Louis Cowan, then president of CBS, defended his innocence. He never appeared before the Congressional committee investigating the shows due an illness many suspected was contrived. Cowan, however, was forced to resign from CBS. Many others connected with the quiz show phenomenon were temporarily blacklisted. The quiz shows disappear temporarily from prime-time television, giving way to the next television phenomenon: westerns.

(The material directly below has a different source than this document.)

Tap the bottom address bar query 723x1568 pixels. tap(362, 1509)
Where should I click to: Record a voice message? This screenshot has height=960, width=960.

Read the entire article online . . .

The healthcare conundrum cannot be measure as a $64 million question or challenge. It is also greater than a $64 billion dollar issue. It may become a $64 trillion dollar fiasco if America does not arise to the socialistic takeover of our healthcare system before it is totally destroyed and lost forever. Returning civilization to the dark ages, feudal system, kings, monarchies, dictatorships, requiring the enlightenment and the reformation to reoccur before we re-advance to the civilization we had in the 17th and  18th century that we lost in the 20th and 21st century.